If your application uses built-in sanitization bypasses, we recommend reconsidering whether they are really required or cannot be circumvented. If necessary, the data that is inserted as raw HTML should be sanitized beforehand, for example, by using a client-side sanitizer like DOMPurify.
Timeline
| Date | Action |
| 2023-12-20 | We report the issue to the Firefly III maintainers. |
| 2023-12-20 | Firefly III maintainers acknowledge our report and provide a patch. |
| 2023-12-26 | Fixed version v6.1.1 is released. |
Summary
In this blog post, we highlighted the need to take great care when bypassing built-in sanitization in JavaScript front-end frameworks. For use cases where this is really necessary, the data inserted as raw HTML should be sanitized to allow only necessary and safe tags and attributes. The Firefly III vulnerability covered in this blog post showed that this is not always easy.

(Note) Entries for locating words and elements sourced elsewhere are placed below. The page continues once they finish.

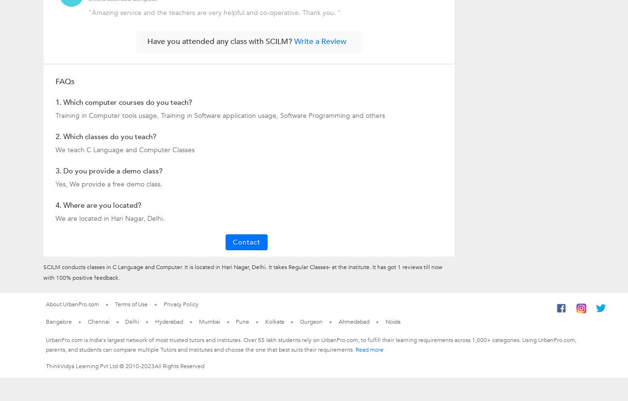 The image size is (628, 401). Describe the element at coordinates (311, 344) in the screenshot. I see `'UrbanPro.com is India's largest network of most trusted tutors and institutes. Over 55 lakh students rely on UrbanPro.com, to fulfill their learning requirements across 1,000+ categories. Using UrbanPro.com, parents, and students can compare multiple Tutors and Institutes and choose the one that best suits their requirements.'` at that location.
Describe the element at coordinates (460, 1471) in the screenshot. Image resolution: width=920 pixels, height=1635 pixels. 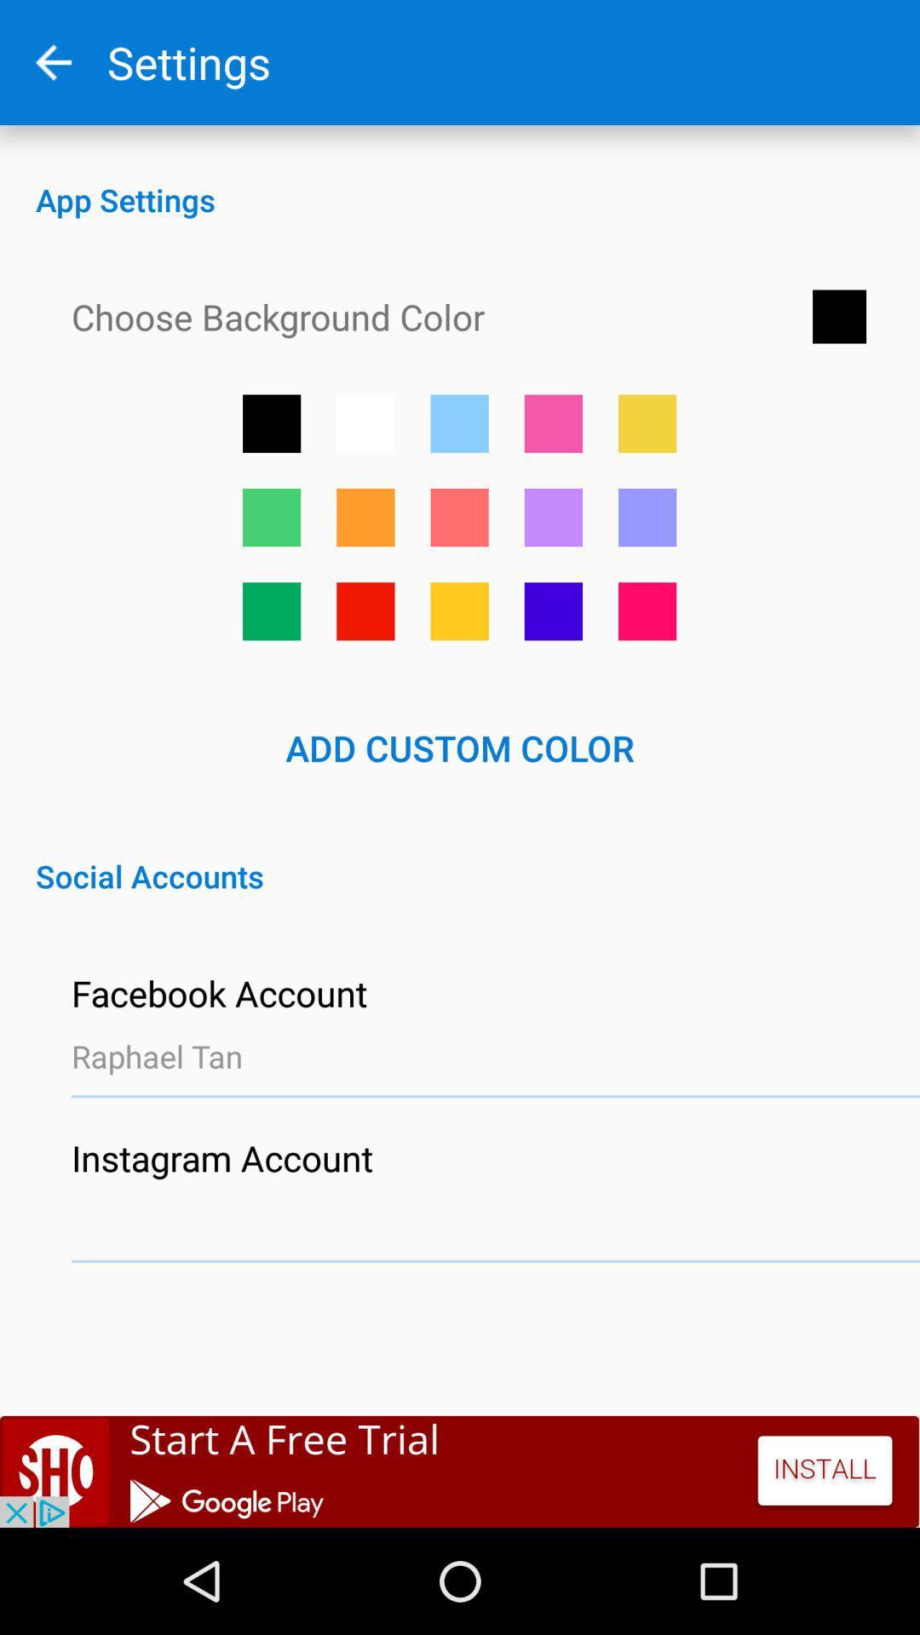
I see `open advertisement` at that location.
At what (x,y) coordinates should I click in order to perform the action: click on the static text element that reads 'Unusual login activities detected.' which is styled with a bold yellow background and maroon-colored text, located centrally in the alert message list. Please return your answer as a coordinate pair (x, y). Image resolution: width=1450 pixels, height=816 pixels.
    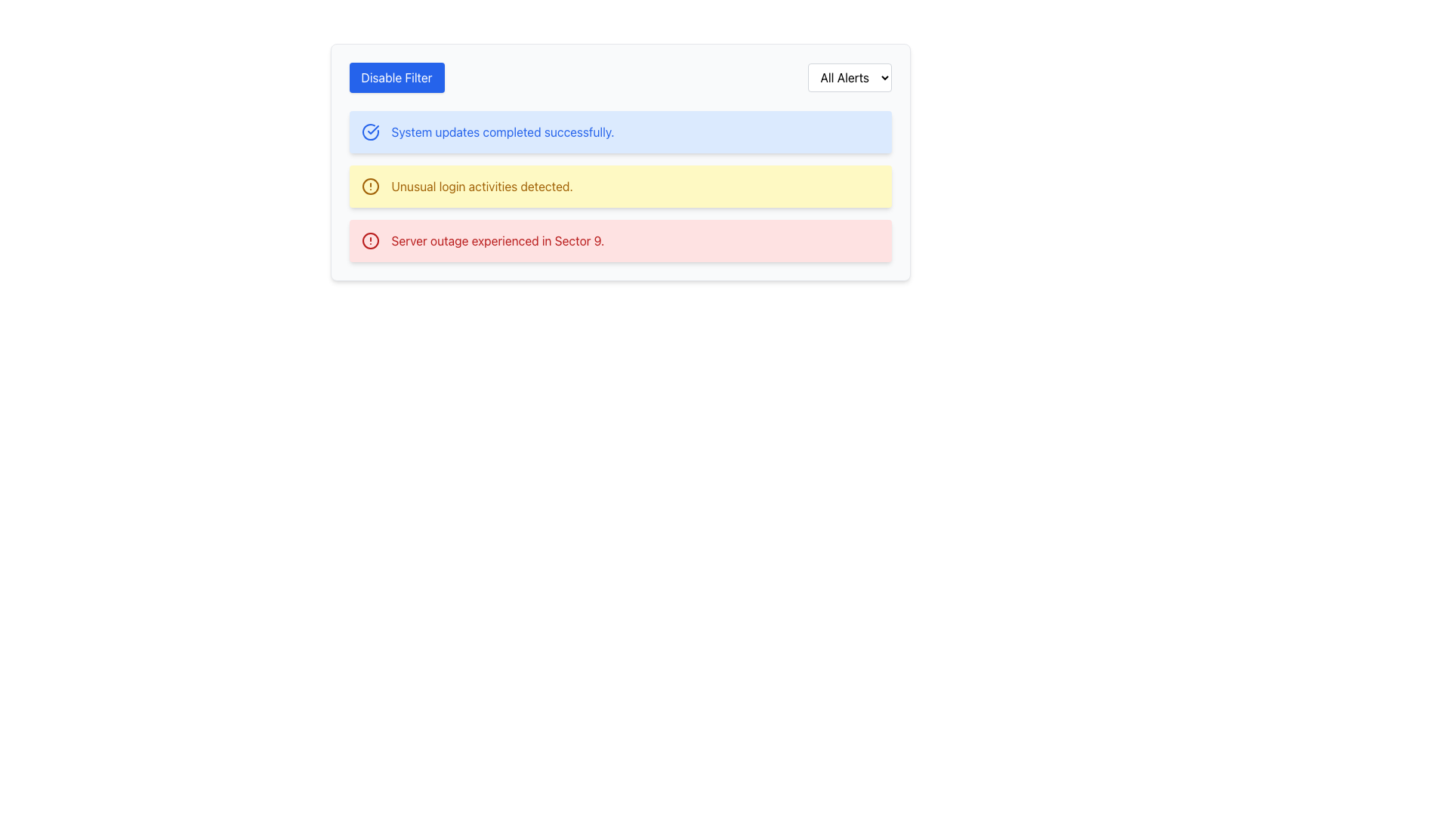
    Looking at the image, I should click on (481, 185).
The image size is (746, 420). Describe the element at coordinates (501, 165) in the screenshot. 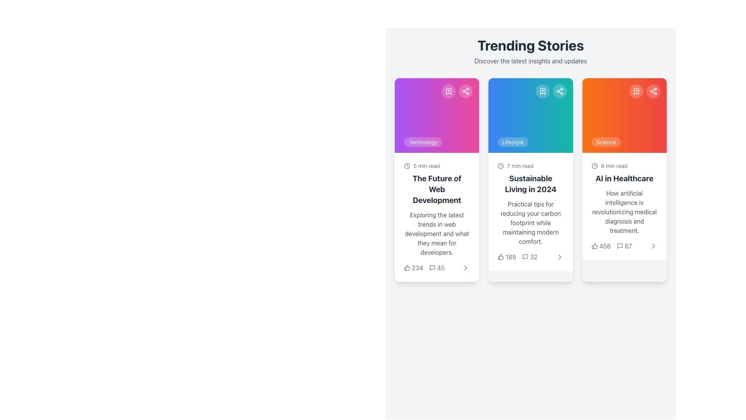

I see `the clock icon located to the immediate left of the text '7 min read' in the middle card titled 'Sustainable Living in 2024' for potential interaction` at that location.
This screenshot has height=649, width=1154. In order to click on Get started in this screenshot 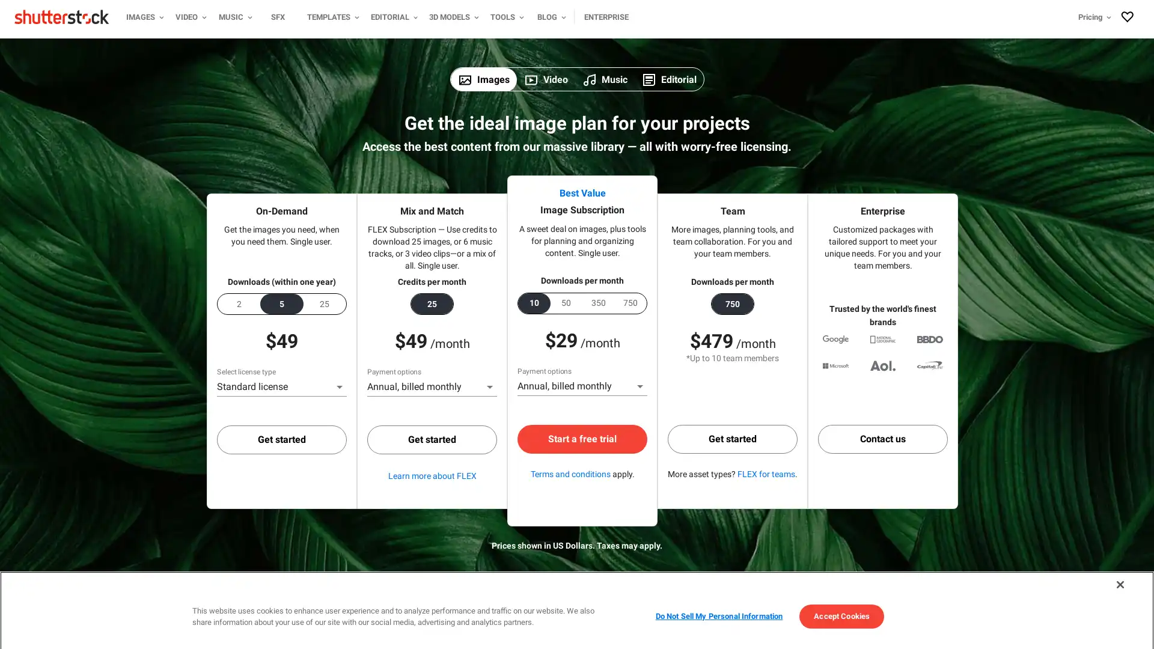, I will do `click(732, 440)`.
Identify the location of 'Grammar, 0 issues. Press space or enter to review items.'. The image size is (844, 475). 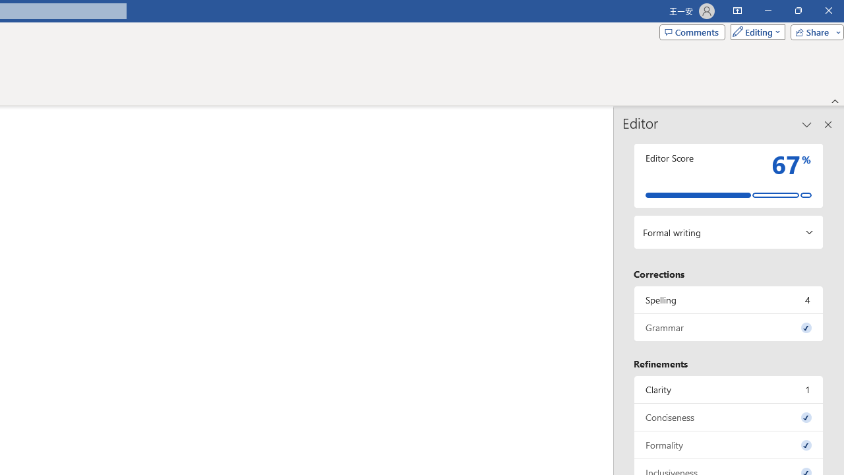
(728, 326).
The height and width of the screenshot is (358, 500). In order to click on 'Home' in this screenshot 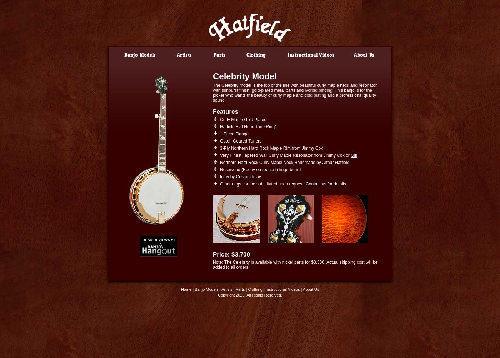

We demonstrated how attackers might leverage a Client-Side Path Traversal vulnerability to control values that were assumed to be uncontrollable. Because of this, data inserted as raw HTML should be sanitized properly beforehand. Furthermore, a strong CSP should act as an additional defense-in-depth mechanism to reduce the impact of vulnerabilities like this.
At last, a huge shoutout to James and the rest of the Firefly III team for quickly verifying our report and providing a comprehensive patch. Thank you!